EXCLUSIF. Benoît Hamon: «Je lance un appel à la raison, ce ne sont pas les sondages qui décident»
INTERVIEW•Le candidat du Parti socialiste Benoît Hamon a répondu aux questions de «20 Minutes»...Propos recueillis par Olivier Philippe-Viela
Plébiscité à l’issue de la primaire de la gauche en tant que candidat du Parti socialiste, le député des Yvelines Benoît Hamon se présente pour la première fois à l’élection présidentielle.
Ancien ministre (2012-2014) sous François Hollande, d’abord délégué à l’Economie sociale et solidaire et à la Consommation, puis en charge de l’Education nationale, Benoît Hamon a passé la majeure partie de la campagne sous les radars, un statut inhabituel pour un candidat du PS. À trois jours du scrutin, il répond aux questions de « 20 Minutes ».
Une frange du PS considère que vous faites campagne pour un électorat urbain et diplômé, celui de la primaire de la gauche, en décalage avec les attentes des Français. Est-ce la bonne stratégie ?
Toutes les enquêtes montrent que mes mesures sont approuvées, que j’ai un programme cohérent, solide, qui traite de sujets présents et à venir. C’est une drôle de critique de me reprocher d’être trop en avance. Ça veut dire quoi ? Que le peuple est en retard ? Je ne crois pas. Une grande partie des élites s’attache aujourd’hui à faire diversion, à privilégier dans cette campagne le spectacle plutôt que le fond. Elles sont paresseuses. Je me concentre sur ce que je crois juste.
Avez-vous des regrets vis-à-vis de l’aile droite du Parti socialiste, le courant réformiste ?
Non, aucun. On ne fait pas boire un âne qui n’a pas soif. Il y a plein de gens dits « réformistes » qui font la campagne, seuls les dirigeants refusent de s’y plier. Ce sont des ministres et des députés connus, mais les militants et les élus locaux qui se reconnaissent dans cette tradition réformiste se battent pour ce programme. Certains dirigeants ont d’autres calculs, ils se concentrent sur la page qui va se tourner le 7 mai au soir.
Pensez-vous pouvoir reconstruire le Parti socialiste à l’issue de la campagne ? Les dirigeants veulent reprendre la main…
Ça ne m’intéresse pas, je ne suis pas candidat à l’élection présidentielle pour reconstruire le PS. J’essaye de proposer aux Français un chemin, pas de m’occuper de la rue de Solférino. C’est peut-être le programme d’autres, qui n’ont pas fait ma campagne.
Vous avez assuré ne pas être l’homme providentiel. Est-ce un handicap dans une élection qui joue beaucoup sur la personne comme la présidentielle ?
════════════════════
### Consignes
[1] Recopiez le passage de l'entretien avec Benoît Hamon qui commence par "Pensez-vous pouvoir reconstruire" et se poursuit jusqu'à "la présidentielle ?".
[2] Poursuivez l'entretien avec Benoît Hamon à partir de sa dernière phrase.

### Données enregistrées
════════════════════
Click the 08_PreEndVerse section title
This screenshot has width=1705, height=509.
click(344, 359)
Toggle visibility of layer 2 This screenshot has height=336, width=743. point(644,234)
════════════════════
### Réponses par consigne
[1]
Pensez-vous pouvoir reconstruire le Parti socialiste à l’issue de la campagne ? Les dirigeants veulent reprendre la main…
Ça ne m’intéresse pas, je ne suis pas candidat à l’élection présidentielle pour reconstruire le PS. J’essaye de proposer aux Français un chemin, pas de m’occuper de la rue de Solférino. C’est peut-être le programme d’autres, qui n’ont pas fait ma campagne.
Vous avez assuré ne pas être l’homme providentiel. Est-ce un handicap dans une élection qui joue beaucoup sur la personne comme la présidentielle ?

[2]
Je pense que la démocratie française souffre de cette forme de vice qui consiste à laisser croire qu’une personne, dans une relation charismatique au peuple, pourrait tout emporter, tout balayer, qu’il suffirait de lui faire confiance pour qu’elle déplace des montagnes. C’est très immature, régressif, presque infantile de penser cela. Je vois bien ces postures où l’on invite à participer à cette présidentielle comme à une messe, dans laquelle on communie sans échanger et sans fabriquer d’intelligence collective.
Quel que soit le respect que je peux avoir pour les messes, on n’entre pas en politique comme on entre en religion. Je lance un appel à la raison, sauf à vouloir se laisser voler l’élection. À la fin, on a les dirigeants que l’on mérite. Il faut que les citoyens français se rappellent qu’ils sont souverains. Ce ne sont pas les sondages ni les commentateurs qui décident, c’est le peuple qui est souverain. C’est pourquoi j’essaye d’aller à la rencontre des Français et de ne pas m’en tenir à une série d’effets de foule.
Comment réussirez-vous à réorienter l’Europe contrairement à François Hollande en 2012 ?
Cinq ans ont passé. Il y a eu le Brexit entre-temps, la montée des nationalismes, le manque de solidarité lors de la crise des migrants. La société civile allemande est en train de s’apercevoir qu’elle ne peut plus continuer à s’enrichir en appauvrissant les autres, que le prix à payer est la dislocation du projet européen. Cette conscience-là s’affirme d’ailleurs avec suffisamment de force pour que le candidat qui la porte, Martin Schulz, puisse être en tête des sondages en Allemagne [des élections législatives auront lieu en septembre outre-Rhin].
De mon côté, j’arrive avec des propositions, qui ne consistent pas juste à marteler qu’on va réorienter les traités européens. Jean-Luc Mélenchon ne fait que dire qu’il le fera plus fortement que François Hollande. Je viens avec des projets de textes sur la démocratisation de la zone euro, l’énergie et l’Europe de la défense, pas désarmé avec mon seul bâton de pèlerin.
Comment s’est passé votre rencontre avec Angela Merkel pendant la campagne ?
Elle n’était pas alignée sur mes propositions. Mais elle perçoit, comme la société allemande, les transformations dans son pays autant que la montée des discours de sortie de l’UE à l’extérieur.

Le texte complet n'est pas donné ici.